Os sistemas processuais penais: um olhar crítico ao modelo brasileiro
Análise das características dos sistemas processuais penais, identificando a classificação utilizada pelo processo penal brasileiro e se aquela se encaixa ou não na essência principiológica deste.
O objetivo do presente artigo é analisar, de forma sucinta, as características dos sistemas processuais penais, identificando a classificação utilizada pelo processo penal brasileiro e se aquela se encaixa ou não na essência principiológica deste.
Existem dois principais tipos de sistemas processuais penais: o inquisitório e o acusatório.
Conforme Lopes Jr. (2018, p.42), no sistema inquisitório não existe separação das funções, aglutinando-se os poderes de acusar, buscar a prova, defender e julgar (ações extremamente contrastantes entre si).
Não há aqui contraditório ou dialética, já que o juiz exerce todas as atividades essenciais ao funcionamento do processo, e a noção de que o acusado é parte se torna distante, visto que este funciona como mero “objeto de verificação”.
Desse modo, as principais características desse sistema se traduzem na possibilidade de o juiz atuar de ofício (na medida em que acumula todas as funções), tanto para acusar como para investigar e gerir as provas, tornando-se um julgador visivelmente parcial, o que limita o contraditório e enfraquece a paridade de armas no processo.
Já no sistema acusatório, prevalece uma visão mais garantista e fundada no sistema constitucional atual, uma vez que delimita a separação das funções e assegura a imparcialidade do juiz, pois este figura como um terceiro (juiz-espectador) que apenas analisará a prova produzida pelas partes (as quais tem a iniciativa probatória).
Aqui, garante-se também a igualdade de oportunidades para as partes, contraditório e ampla defesa, além da publicidade dos atos processuais, com a finalidade de manifestação das partes (LOPES JR., 2018, p.43).
Portanto, é incompatível com esse modelo a atuação de ofício do juiz, sob pena de contaminação deste quando da busca pelas provas, devendo estas serem levadas ao seu conhecimento, a fim de que se exerça o contraditório e a imparcialidade resista intacta. Há ainda o sistema que é considerado misto e que é adotado no Brasil, isto é, uma junção entre sistema inquisitório e acusatório, predominando na fase pré-processual o primeiro, e na processual o segundo.
Entretanto, há que ser feita uma crítica pertinente à adoção dessa concepção para o sistema processual penal brasileiro.
Afirma Lopes Jr. (2018, p.45) que todos os sistemas atuais são mistos, não existindo modelos puros, e por assim o serem, devem conter em sua definição um "núcleo fundante" que defina sua predominância principiológica, ou seja, se o seu fundamento origina-se do princípio inquisitório ou acusatório.
A diferença entre esses dois princípios se traduz na localização da gestão probatória: se nas mãos do juiz, ou das partes.
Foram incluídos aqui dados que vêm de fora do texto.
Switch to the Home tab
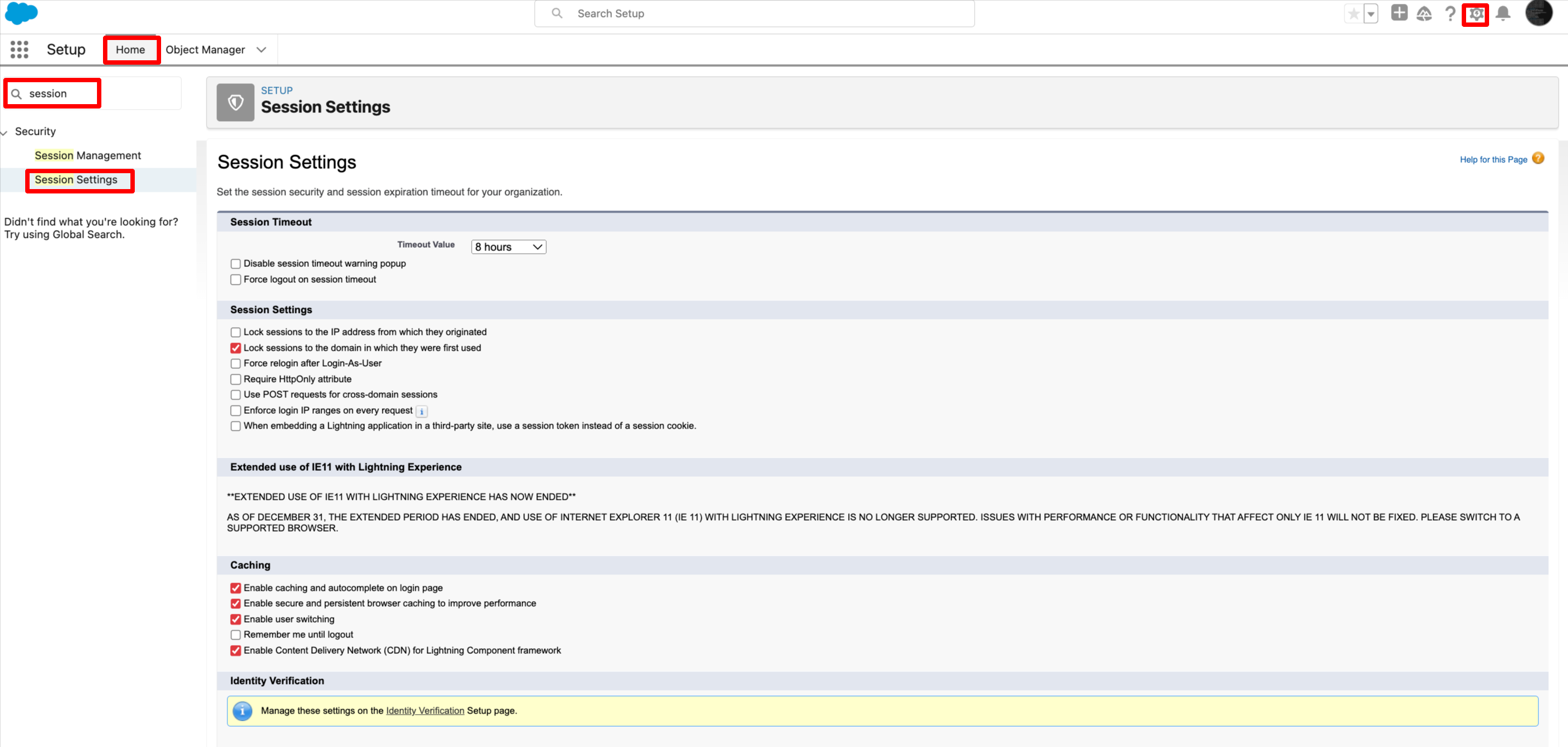1568x747 pixels. coord(130,50)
Se o núcleo fundante tiver como base o sistema acusatório, não se pode dizer, se for o intuito do legislador realmente cumprir os ditames desse modelo, que há uma fase inicial de separação de funções e, em outro momento, permitir ao juiz a iniciativa probatória, como ocorre em alguns dispositivos da legislação processual penal brasileira.
O juiz que busca as provas contamina sua imparcialidade e promove um ativismo judicial, pois deixa de proporcionar o contraditório "para ser um mero ato de poder (decisionismo)". Não basta haver acusação para que o sistema seja acusatório (LOPES JR., 2018, p.46).
Como se pode perceber em alguns dispositivos do Código de Processo Penal Brasileiro, a despeito da Constituição Federal se basear no sistema acusatório, já que preza pelo contraditório, pela ampla defesa e pela imparcialidade do juiz, existe um processo essencialmente inquisitório, na medida em que permite a busca de provas e a produção de atos de acusação pelo juiz, como a decretação da prisão de ofício (art.310, CPP) e a possibilidade de condenar, mesmo que o Ministério Público tenha pedido a absolvição (art.385, CPP).
Assim, não adianta que se tenha a separação de funções na fase inicial, se depois não continuar havendo o afastamento do juiz da atividade probatória.
Diante disso, a classificação como sistema misto do processo penal se torna, em certo ponto, equivocada, pois é em sua essência inquisitorial, embora a Constituição Federal de 1988 dê outra orientação, havendo aqui uma contradição entre o sistema constitucional atual e o previsto pelo processo penal.
REFERÊNCIAS
LOPES JUNIOR, Aury. Direito Processual Penal. 15. ed. São Paulo: Saraiva, 2018.
LOPES JUNIOR, Aury. Fundamentos do Processo Penal: Introdução Crítica. 3. ed. São Paulo: Saraiva, 2017.